Dataset excerpts
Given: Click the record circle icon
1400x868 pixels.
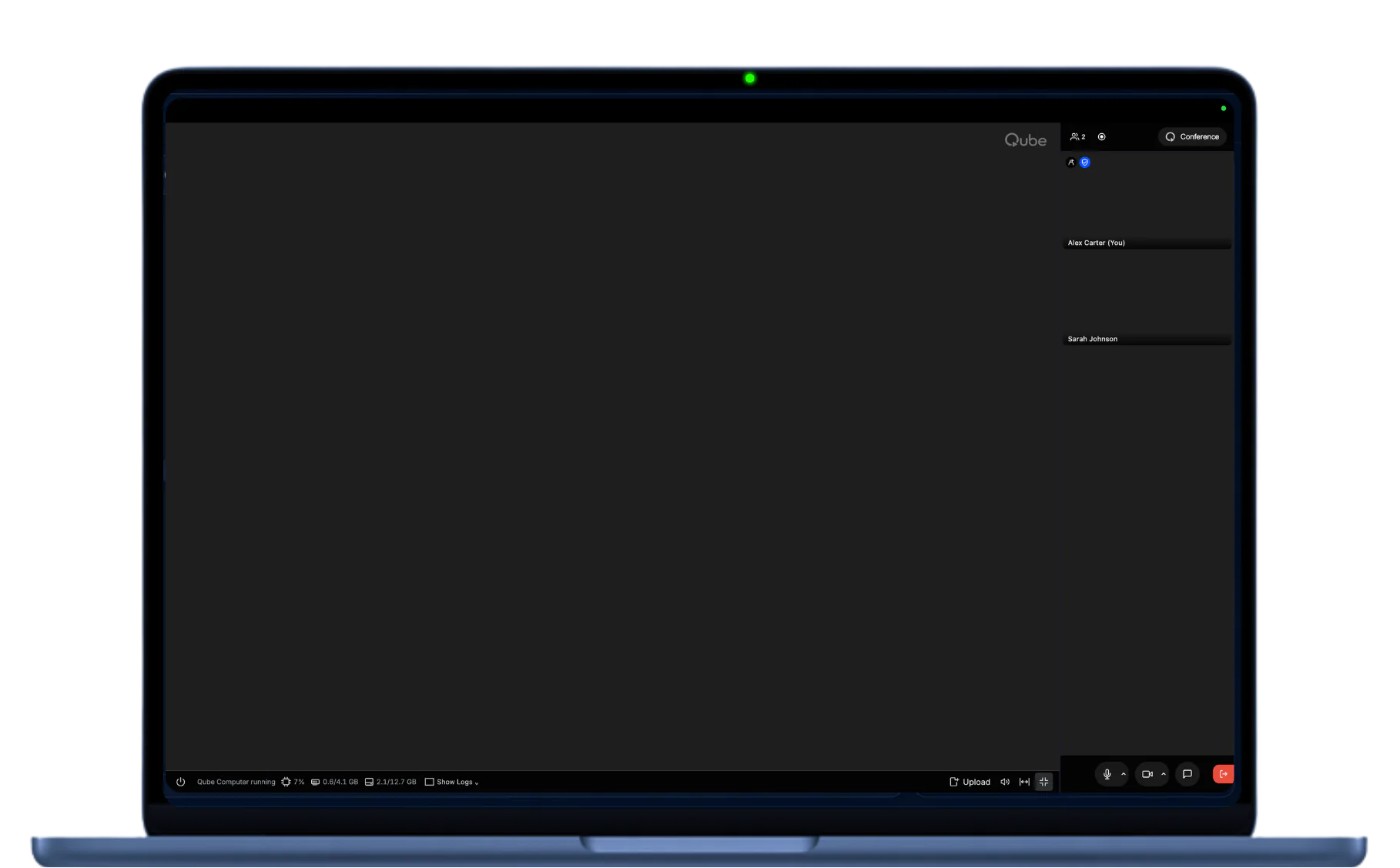Looking at the screenshot, I should 1101,136.
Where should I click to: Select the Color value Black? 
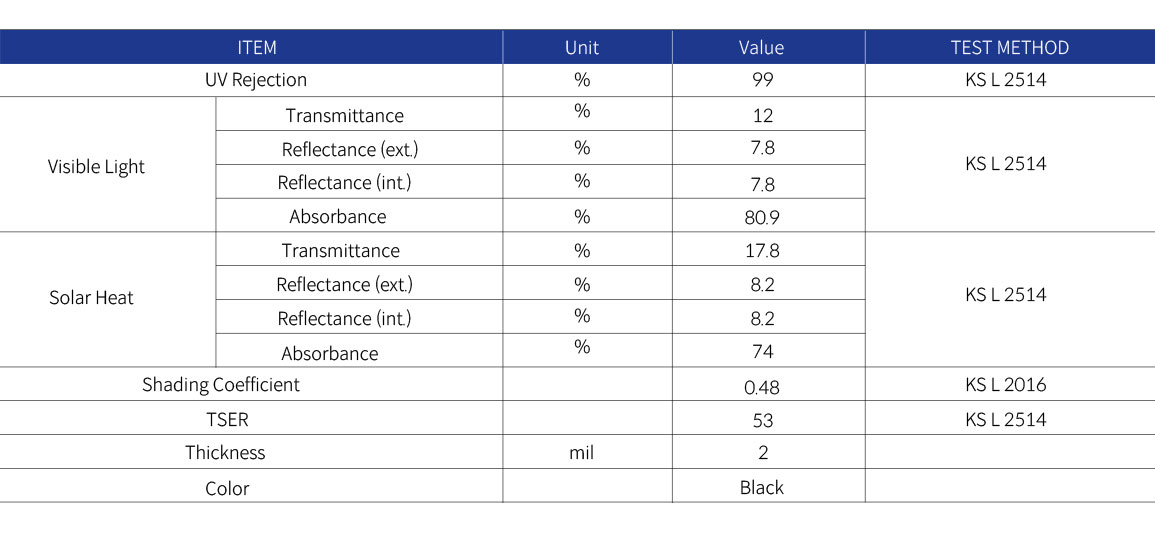click(762, 487)
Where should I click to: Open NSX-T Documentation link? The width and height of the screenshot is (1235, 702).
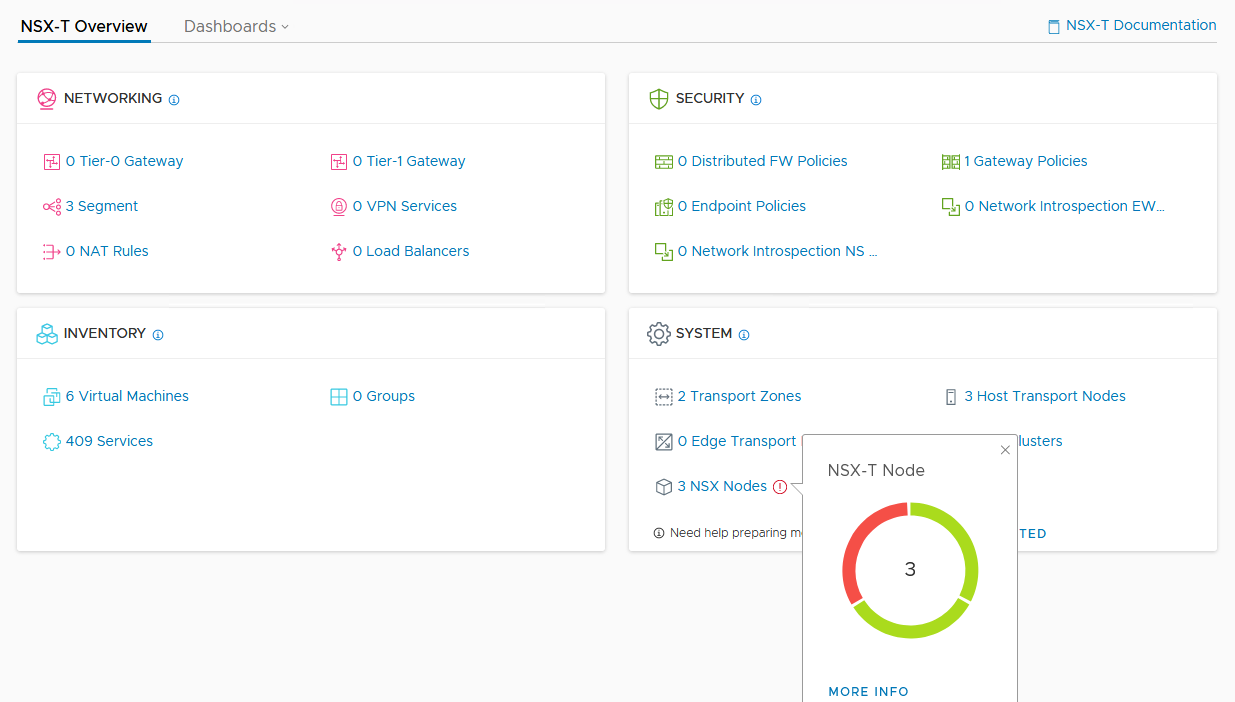point(1132,26)
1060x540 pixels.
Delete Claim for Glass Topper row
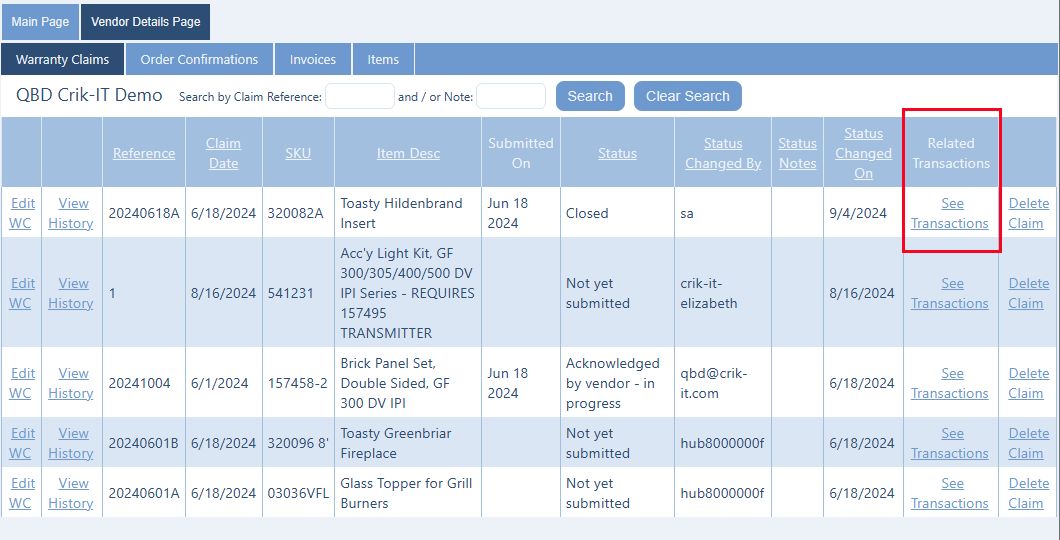coord(1028,493)
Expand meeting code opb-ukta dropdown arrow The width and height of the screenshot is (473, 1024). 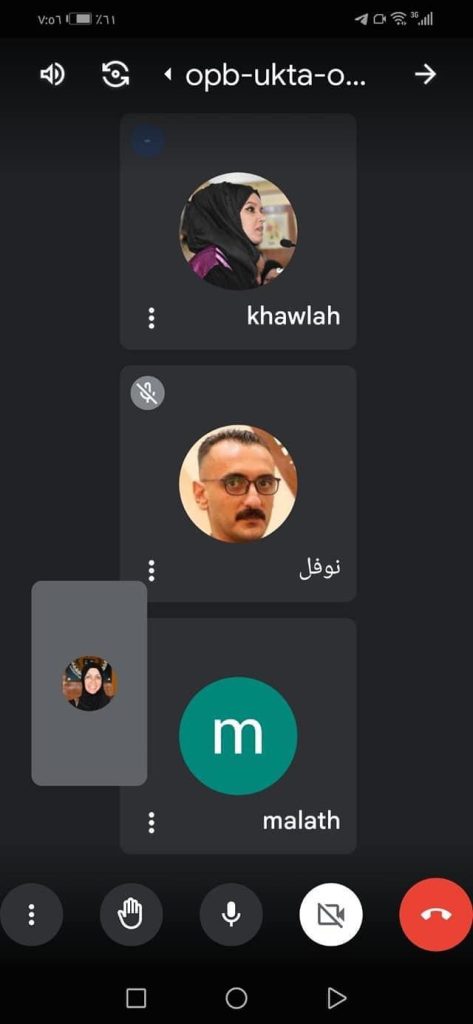[x=168, y=76]
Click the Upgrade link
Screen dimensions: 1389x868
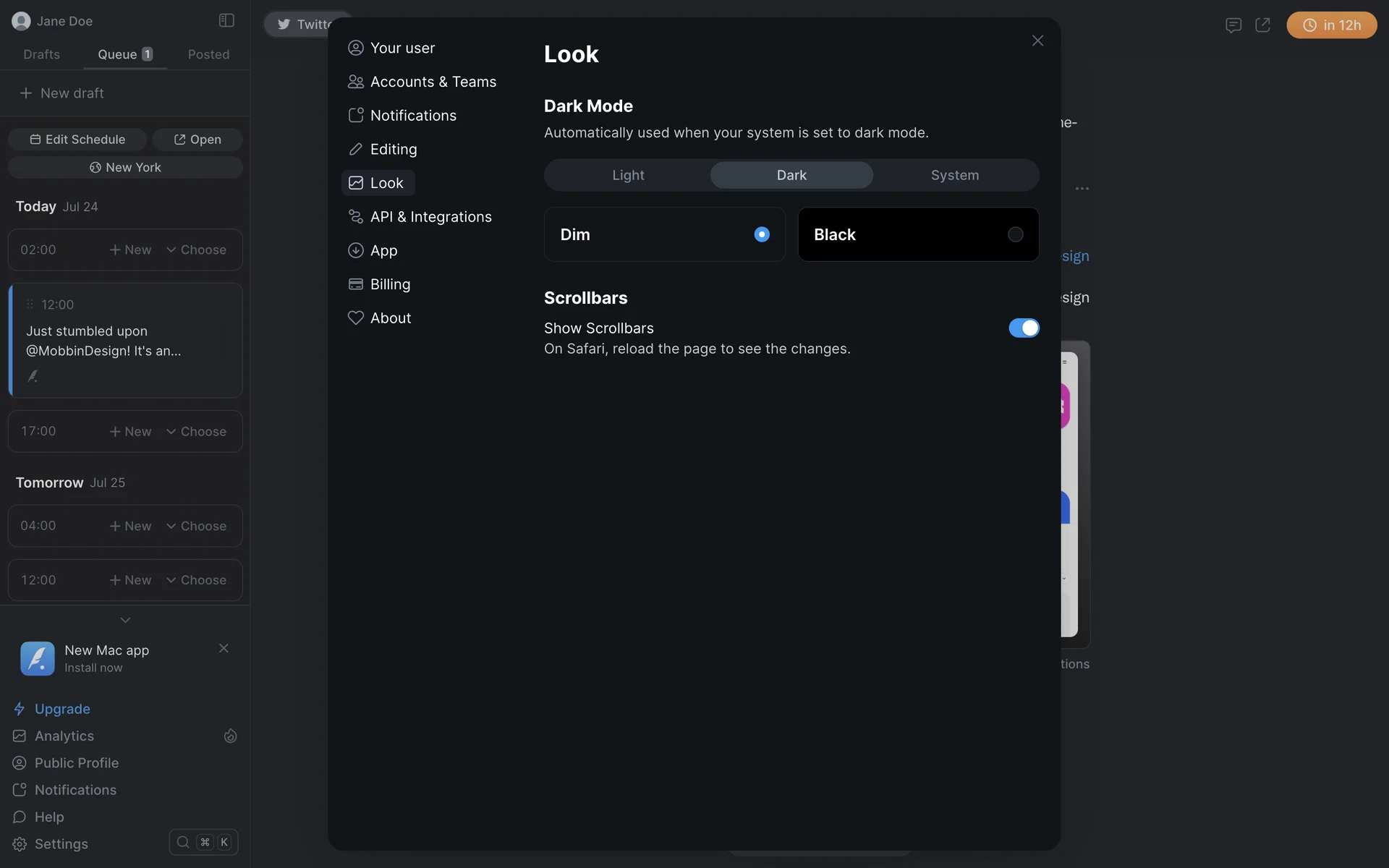click(x=62, y=709)
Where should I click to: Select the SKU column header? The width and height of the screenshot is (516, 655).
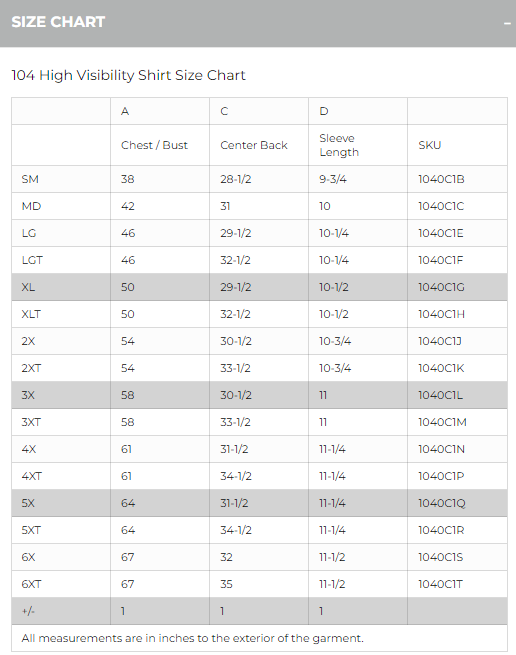pos(430,145)
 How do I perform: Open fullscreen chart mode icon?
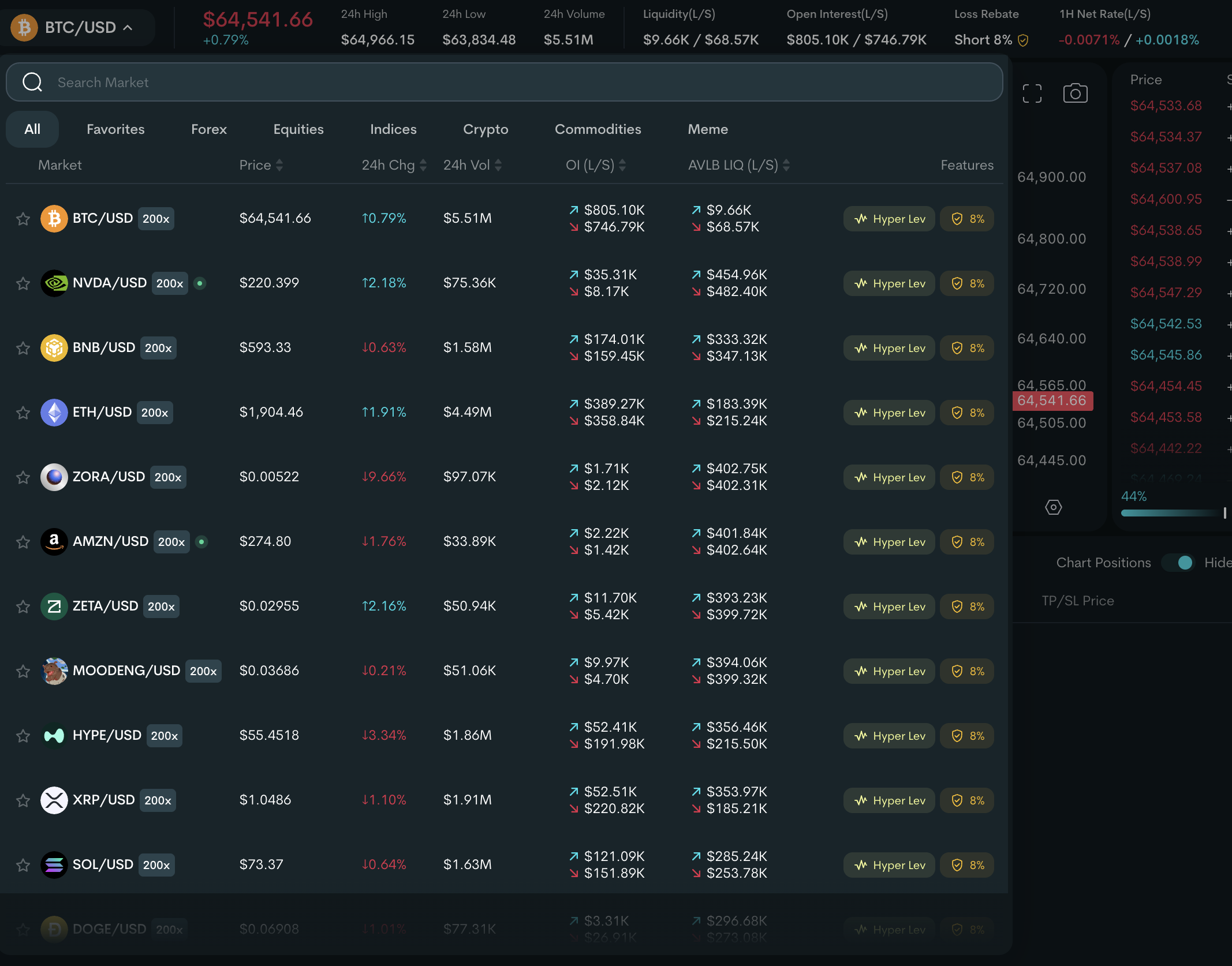1032,93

PROBLEM DETAILS → Pick up at the line containing "How do I perform: Open" and copy each line exactly until the data ends, including that last line; copy no pictures.

YOUR RESPONSE →
 How do I perform: Open fullscreen chart mode icon?
1032,93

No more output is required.